→ **What is expected**
Lines from the one with "Select setup.bash under the devel/ folder" through the end of the records, and no others, are what the answer should contain, copied exactly; please keep pictures out.

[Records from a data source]

◇ ◇ ◇ ◇ ◇ ◇ ◇

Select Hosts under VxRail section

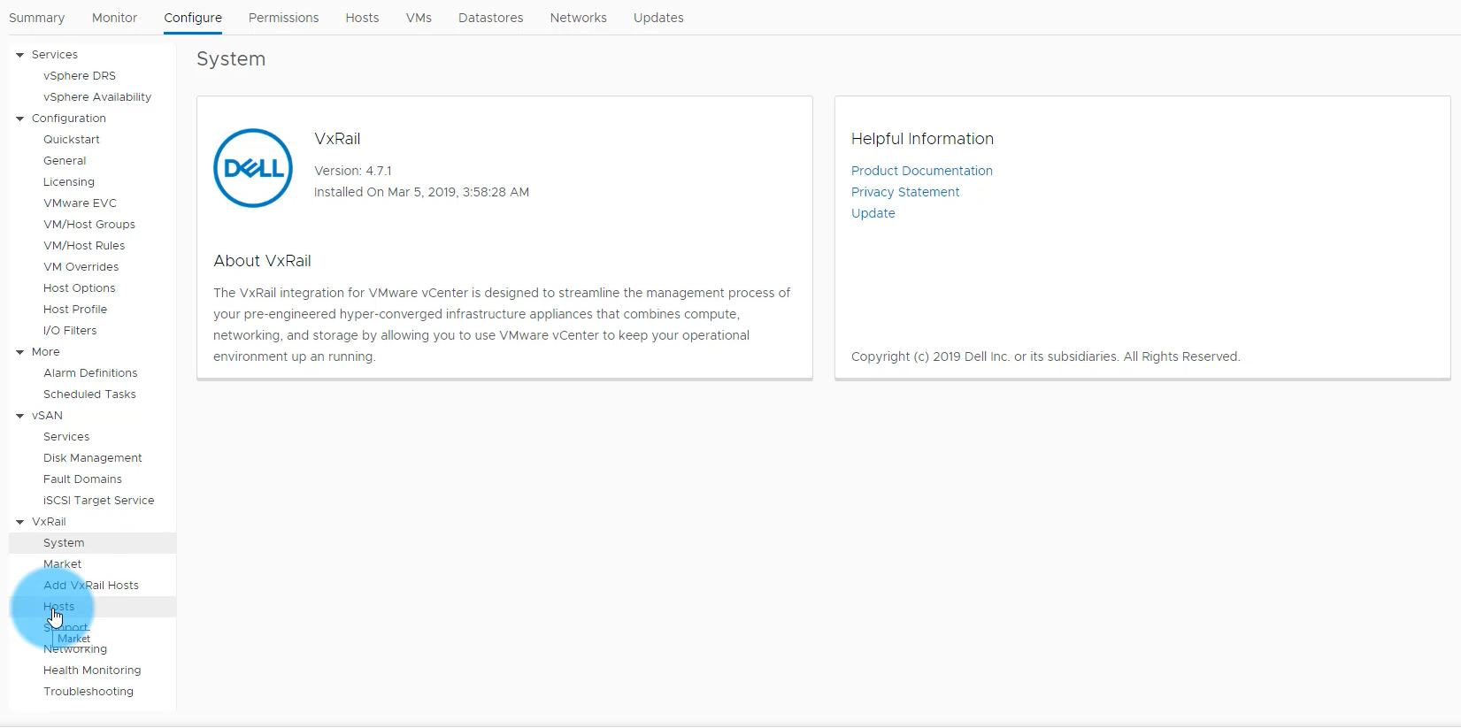(106, 607)
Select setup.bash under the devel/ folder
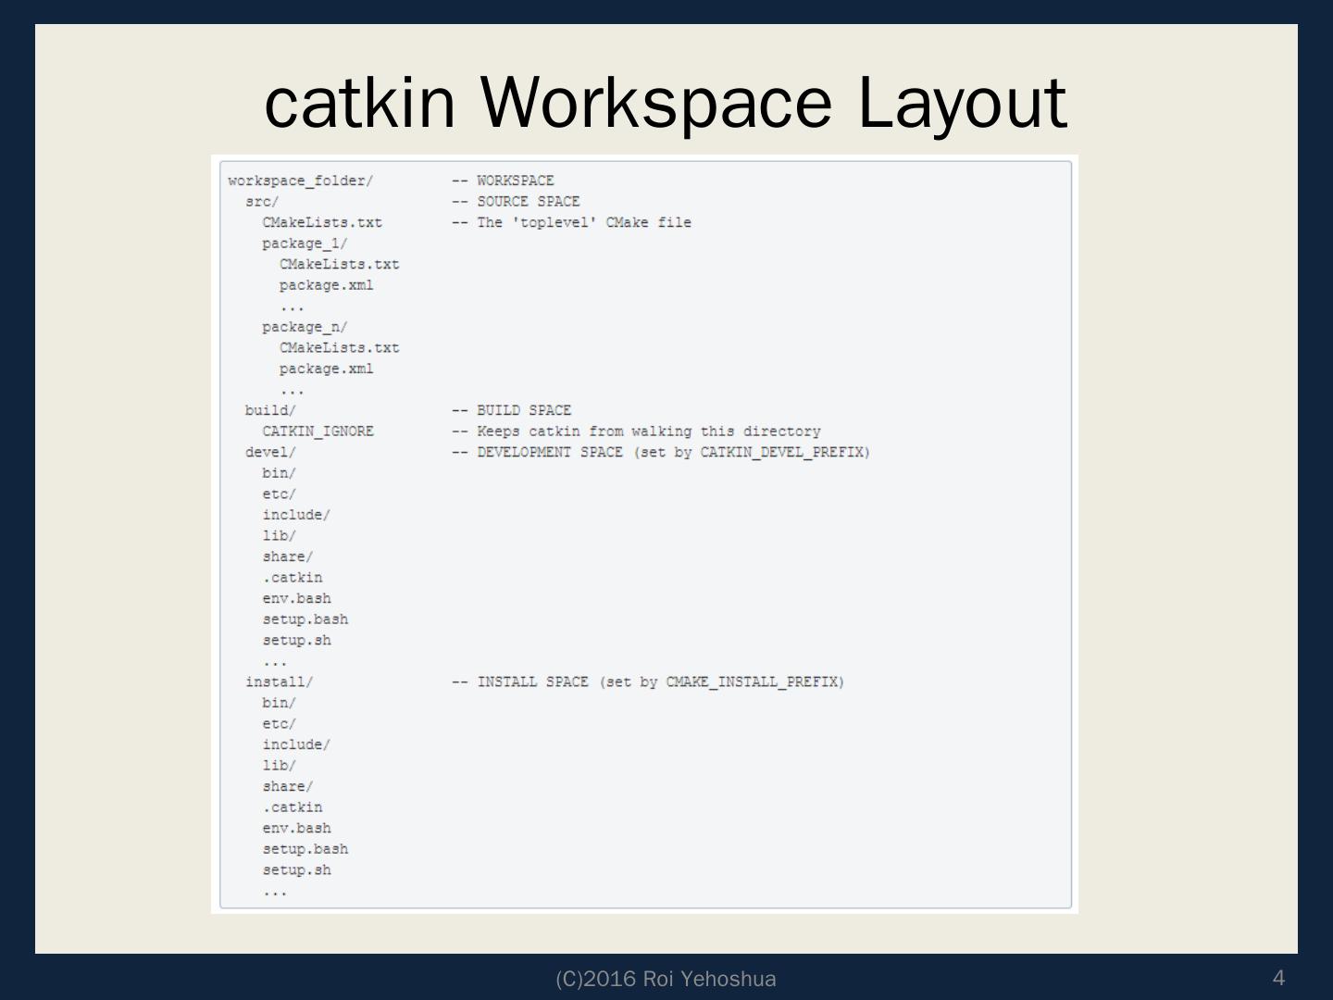The image size is (1333, 1000). (x=305, y=619)
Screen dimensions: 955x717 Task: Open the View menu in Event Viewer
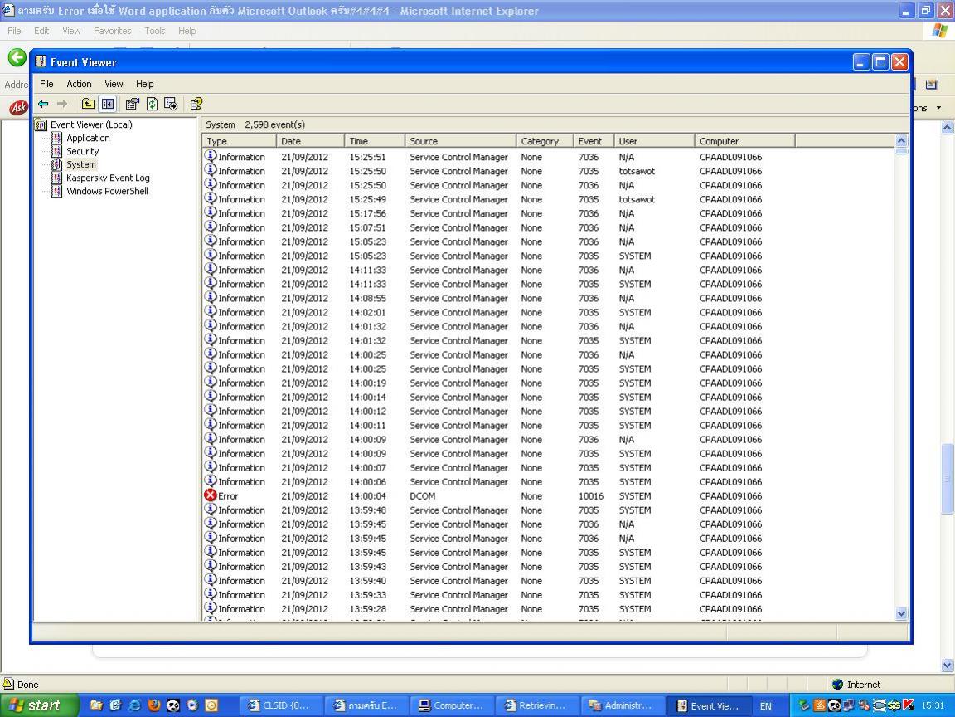click(114, 84)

◇ ◇ ◇ ◇ ◇ ◇ ◇

→ **Reply**
Select setup.bash under the devel/ folder
The image size is (1333, 1000). (x=305, y=619)
Screen dimensions: 955x717 Task: Open the View menu in Event Viewer
click(114, 84)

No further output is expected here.